# Any bike stores that sell classic steel frame bikes in NY or NJ?



## rkdvsm (Jul 15, 2006)

Just like what the title says. Any good bike stores that sell classic steel-frame bikes in NY or NJ?

I'm looking at purchasing a quality steel, classic, vintage De Rosa, Peugot, Colnago, etc.

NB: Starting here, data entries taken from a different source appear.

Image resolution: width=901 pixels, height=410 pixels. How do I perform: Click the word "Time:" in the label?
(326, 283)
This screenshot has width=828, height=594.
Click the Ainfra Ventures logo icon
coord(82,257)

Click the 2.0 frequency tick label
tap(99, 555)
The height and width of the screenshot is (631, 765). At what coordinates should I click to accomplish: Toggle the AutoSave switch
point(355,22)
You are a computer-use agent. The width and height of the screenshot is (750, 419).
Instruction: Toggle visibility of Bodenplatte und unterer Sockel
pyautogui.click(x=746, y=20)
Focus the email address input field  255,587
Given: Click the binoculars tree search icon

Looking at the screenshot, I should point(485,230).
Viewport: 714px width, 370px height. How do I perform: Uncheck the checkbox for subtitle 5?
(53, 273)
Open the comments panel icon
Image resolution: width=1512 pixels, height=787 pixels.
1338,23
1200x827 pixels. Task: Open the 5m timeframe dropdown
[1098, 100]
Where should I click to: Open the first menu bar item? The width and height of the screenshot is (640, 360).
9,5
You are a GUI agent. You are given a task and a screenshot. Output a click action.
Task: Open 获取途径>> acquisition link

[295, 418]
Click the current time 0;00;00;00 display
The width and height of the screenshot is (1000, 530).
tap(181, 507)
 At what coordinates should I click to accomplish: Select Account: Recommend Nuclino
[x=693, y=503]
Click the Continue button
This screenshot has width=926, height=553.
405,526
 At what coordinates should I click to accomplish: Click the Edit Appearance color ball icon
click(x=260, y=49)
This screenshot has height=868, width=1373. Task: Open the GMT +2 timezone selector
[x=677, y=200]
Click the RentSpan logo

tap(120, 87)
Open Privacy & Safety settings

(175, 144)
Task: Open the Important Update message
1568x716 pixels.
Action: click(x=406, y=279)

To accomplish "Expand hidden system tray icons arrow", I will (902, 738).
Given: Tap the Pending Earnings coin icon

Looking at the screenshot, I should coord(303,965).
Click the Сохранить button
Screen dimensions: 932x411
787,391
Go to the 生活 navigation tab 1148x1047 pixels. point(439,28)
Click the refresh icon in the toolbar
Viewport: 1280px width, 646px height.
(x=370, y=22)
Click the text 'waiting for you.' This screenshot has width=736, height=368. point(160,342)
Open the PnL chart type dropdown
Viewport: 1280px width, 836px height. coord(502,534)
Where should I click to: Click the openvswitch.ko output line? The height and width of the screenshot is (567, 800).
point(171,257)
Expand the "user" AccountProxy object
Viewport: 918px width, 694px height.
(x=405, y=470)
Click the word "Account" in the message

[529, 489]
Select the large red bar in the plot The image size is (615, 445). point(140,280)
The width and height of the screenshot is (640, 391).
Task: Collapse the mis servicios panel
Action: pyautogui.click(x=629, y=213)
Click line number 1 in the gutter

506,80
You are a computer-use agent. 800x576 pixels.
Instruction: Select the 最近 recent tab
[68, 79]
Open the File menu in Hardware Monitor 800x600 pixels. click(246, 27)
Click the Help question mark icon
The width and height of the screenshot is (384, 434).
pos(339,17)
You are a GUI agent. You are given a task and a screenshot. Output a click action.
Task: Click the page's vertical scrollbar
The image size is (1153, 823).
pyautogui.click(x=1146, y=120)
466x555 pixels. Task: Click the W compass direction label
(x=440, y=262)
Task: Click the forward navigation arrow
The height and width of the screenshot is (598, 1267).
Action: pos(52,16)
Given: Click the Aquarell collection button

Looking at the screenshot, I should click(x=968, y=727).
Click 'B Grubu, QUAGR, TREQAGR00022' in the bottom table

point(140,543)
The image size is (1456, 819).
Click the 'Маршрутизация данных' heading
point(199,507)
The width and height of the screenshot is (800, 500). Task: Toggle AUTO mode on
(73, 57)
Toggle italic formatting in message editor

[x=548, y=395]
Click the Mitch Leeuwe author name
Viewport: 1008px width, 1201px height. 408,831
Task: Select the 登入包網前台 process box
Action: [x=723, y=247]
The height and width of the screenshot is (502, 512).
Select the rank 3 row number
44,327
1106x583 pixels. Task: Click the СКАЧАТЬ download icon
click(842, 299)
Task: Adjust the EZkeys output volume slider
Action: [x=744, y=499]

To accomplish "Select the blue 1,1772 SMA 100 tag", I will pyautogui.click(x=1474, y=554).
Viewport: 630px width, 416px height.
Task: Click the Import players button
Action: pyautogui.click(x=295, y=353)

Any help appreciated. Thanks.


----------



## DaveG (Feb 4, 2004)

*Wheelfine*



rkdvsm said:


> Just like what the title says. Any good bike stores that sell classic steel-frame bikes in NY or NJ?
> 
> I'm looking at purchasing a quality steel, classic, vintage De Rosa, Peugot, Colnago, etc.
> 
> Any help appreciated. Thanks.



Wheelfine outside Lambertville NJ has a good selection of old-school steel frames. Its an interesting place to browse around


----------



## Terex (Jan 3, 2005)

DaveG said:


> Wheelfine outside Lambertville NJ has a good selection of old-school steel frames. Its an interesting place to browse around


+1

Michael is a trip. Call before you go to make sure he's there.


----------



## krisdrum (Oct 29, 2007)

There used to be a place over near Irving Place that carried that type of stuff. I remember walking by one night a few years back and being greeted by vividly colored lugged steel frames in the window. So, east side between Irving and 3rd in the mid/upper teens.


----------



## tednugent (Apr 26, 2010)

Try http://www.ifbikes.com/

Marty's Reliable in Morristown is a dealer.

Email [email protected]


----------



## redtecnos (Aug 8, 2005)

I believe the store krisdrum is referring to is on east 17th street. They opened up an annex on 15th and Irving Place also. Check out R&A Cycles web page. Look under the "sale" or "clearance" section. They used to have lots of steel Casatis there. In general, I think smaller, older shops would be your best bet.


----------



## pilechko (Aug 17, 2010)

*Kona?*

Not sure if you're interesting in Kona, but they do nice steel frames and Pure Energy in Lambertville stocks them.


----------



## marley mission (Jul 4, 2010)

http://njbicyclerack.com/index.html


----------



## chasea (Feb 7, 2009)

Ezra Caldwell builds custom steel bikes in Harlem. I'm picking up my new road bike this week. Will post pics soon.

check out his work at fastboycycles.com or his flickr page http://www.flickr.com/photos/fastboy/


----------